Input data:
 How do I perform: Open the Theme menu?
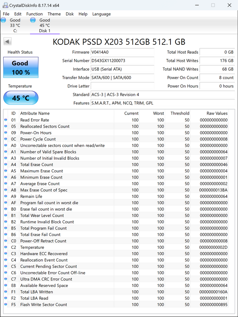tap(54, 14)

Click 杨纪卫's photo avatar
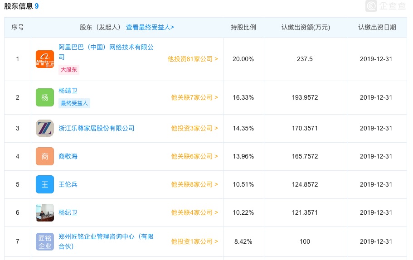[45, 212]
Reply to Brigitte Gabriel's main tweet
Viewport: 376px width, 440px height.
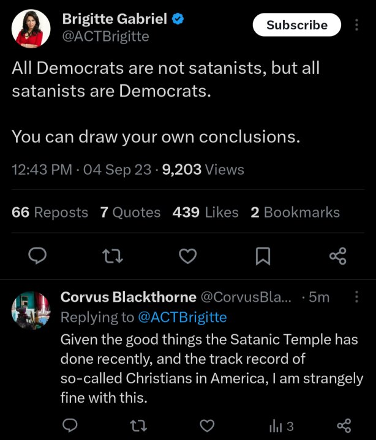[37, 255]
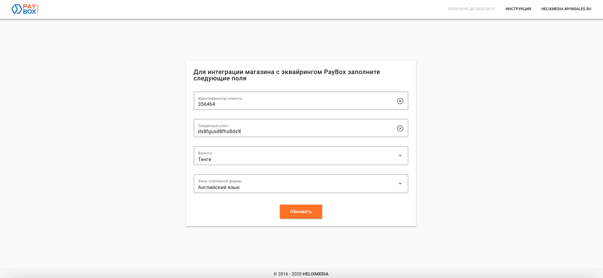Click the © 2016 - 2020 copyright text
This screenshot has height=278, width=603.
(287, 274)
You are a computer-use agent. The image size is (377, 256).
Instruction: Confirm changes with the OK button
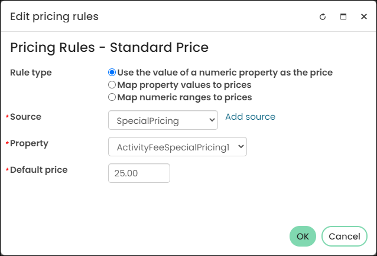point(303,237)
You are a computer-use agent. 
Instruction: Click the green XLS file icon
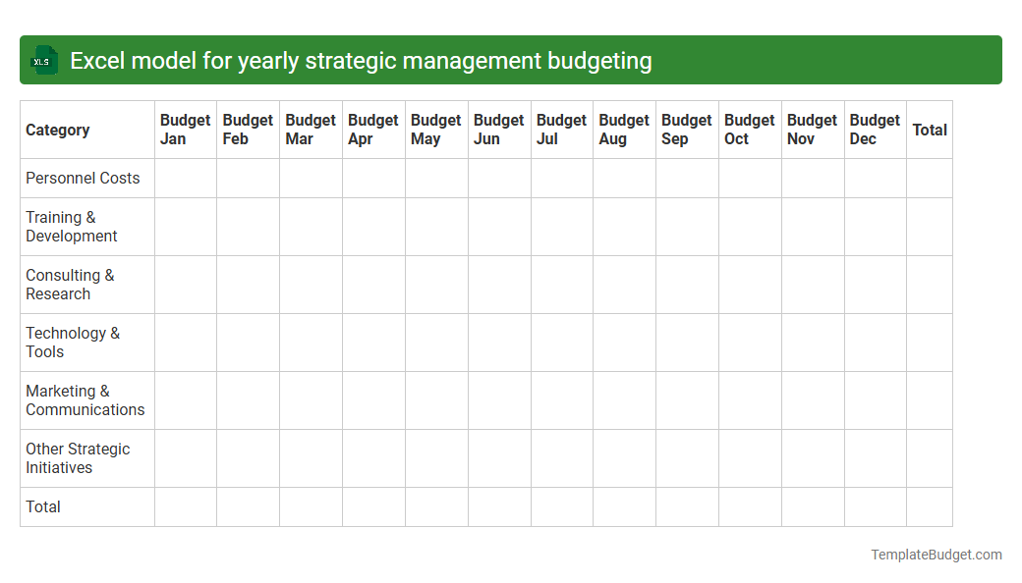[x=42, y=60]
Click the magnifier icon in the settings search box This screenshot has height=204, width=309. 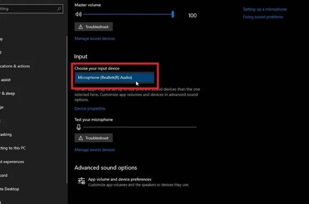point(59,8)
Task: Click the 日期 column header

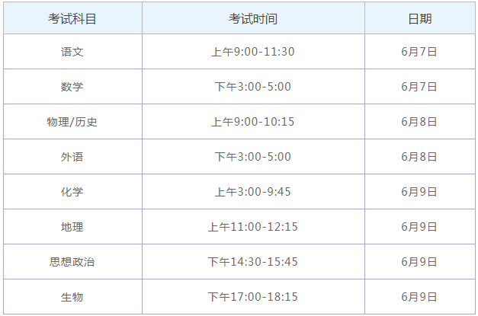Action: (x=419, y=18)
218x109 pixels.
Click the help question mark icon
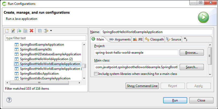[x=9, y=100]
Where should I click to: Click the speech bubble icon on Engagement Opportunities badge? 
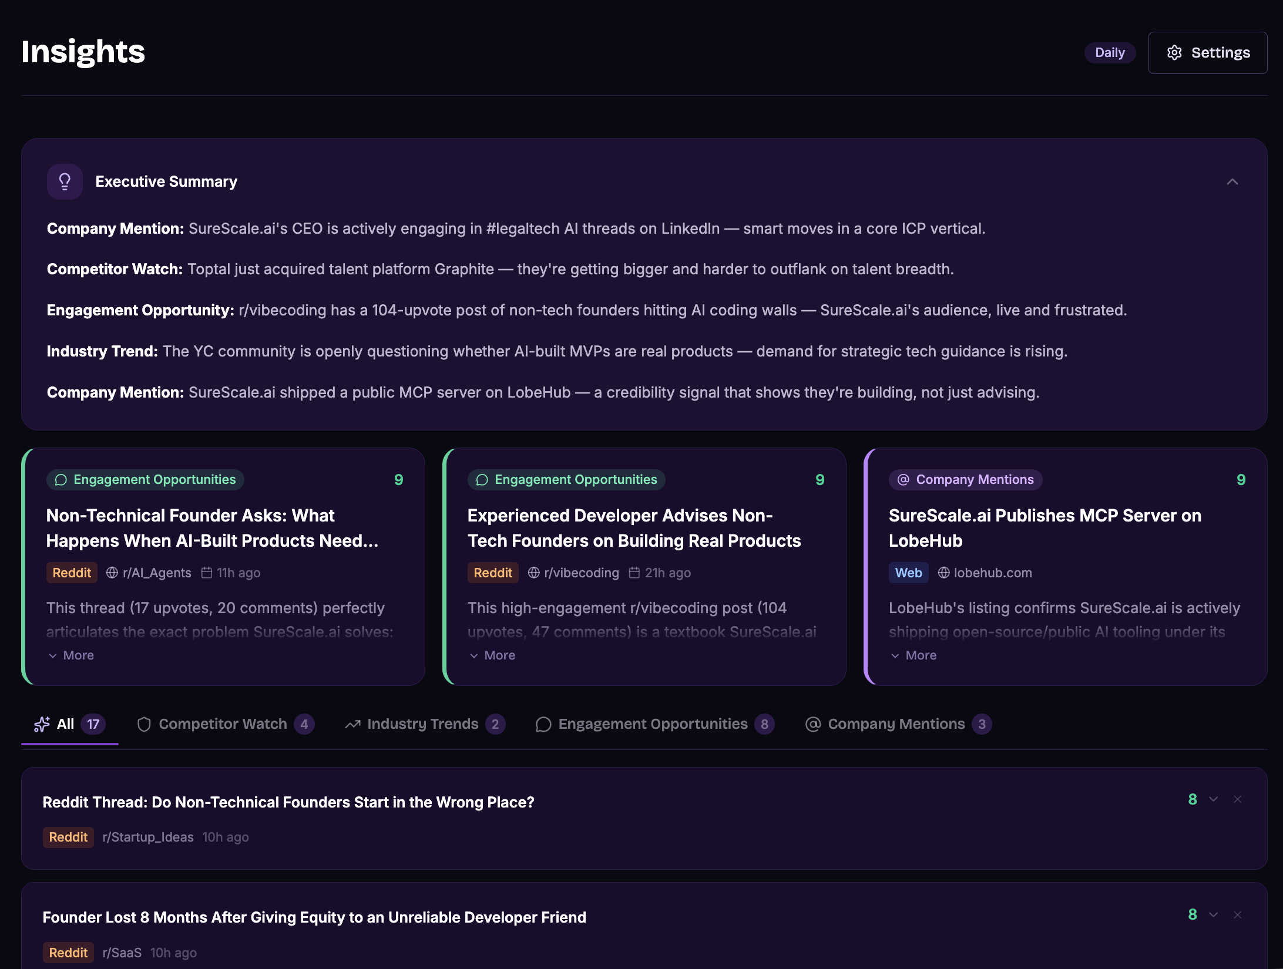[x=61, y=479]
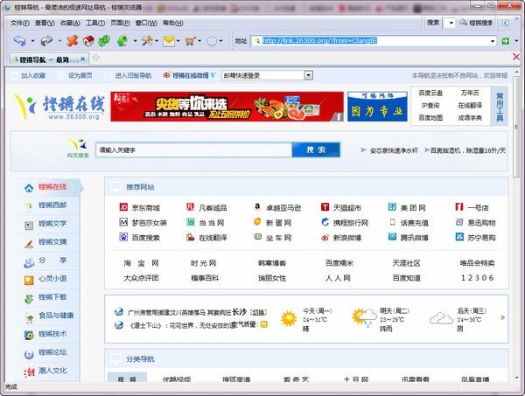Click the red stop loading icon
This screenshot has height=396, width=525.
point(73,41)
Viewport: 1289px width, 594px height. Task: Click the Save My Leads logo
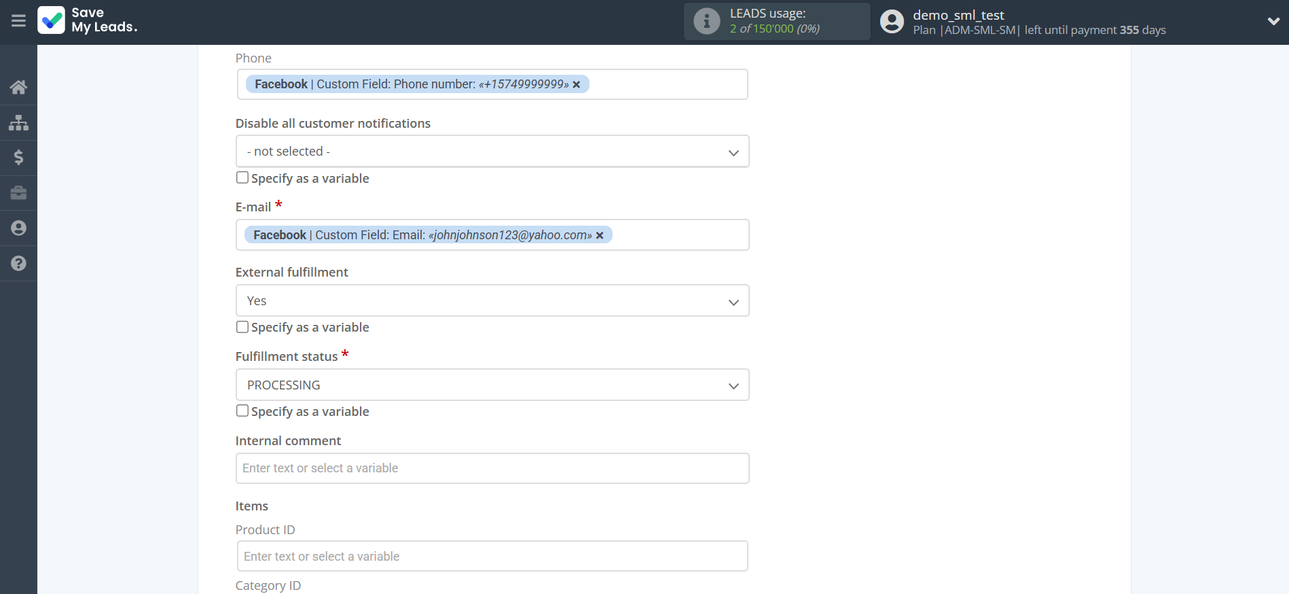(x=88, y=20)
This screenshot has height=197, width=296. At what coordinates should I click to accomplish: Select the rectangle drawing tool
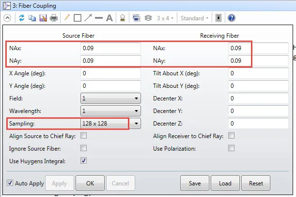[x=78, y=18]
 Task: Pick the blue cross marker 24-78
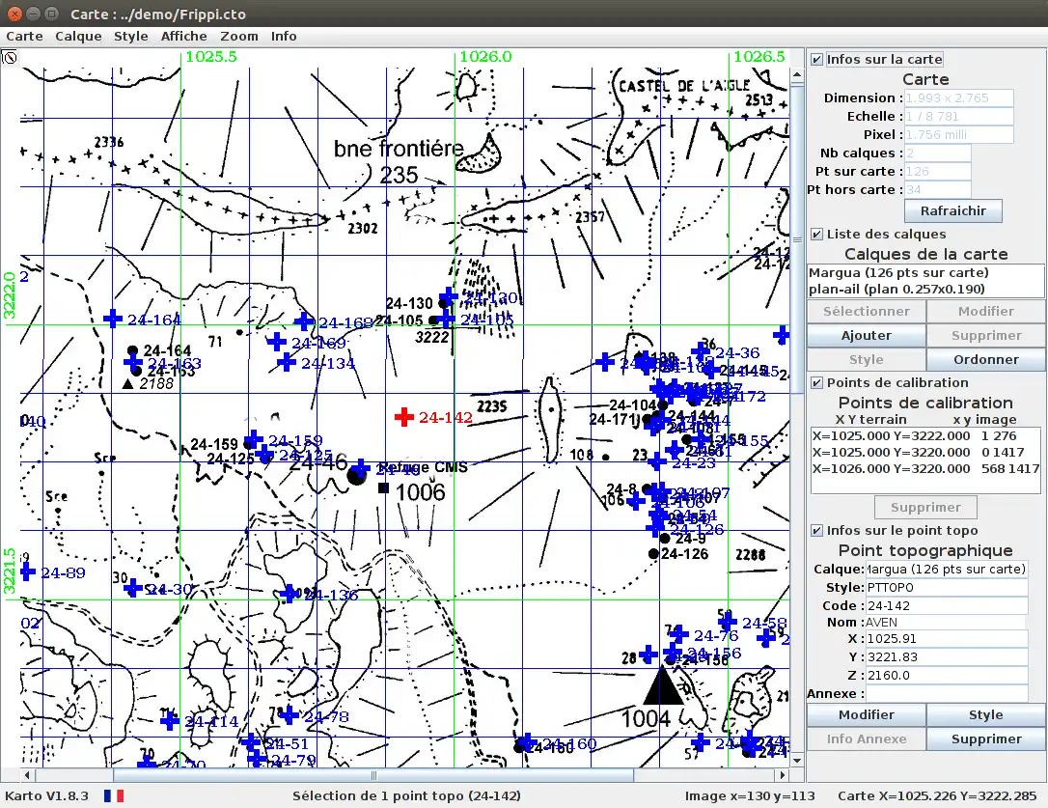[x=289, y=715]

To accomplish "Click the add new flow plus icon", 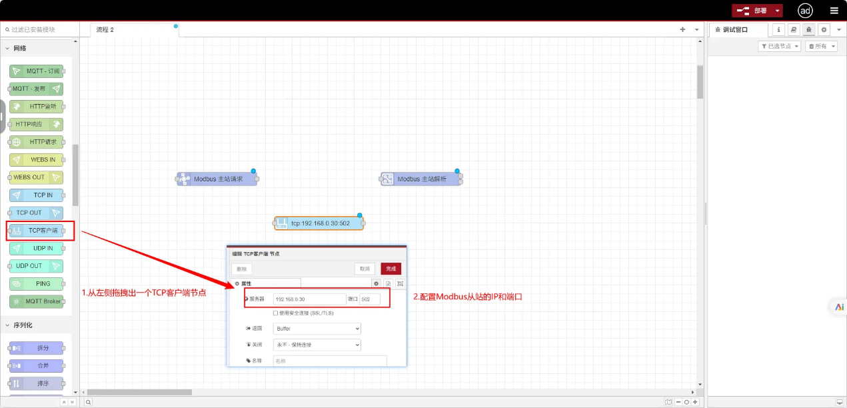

Description of the task: Count the lines of the data above where the string "computer" shows up; reply with the number only.

Answer for the task: 2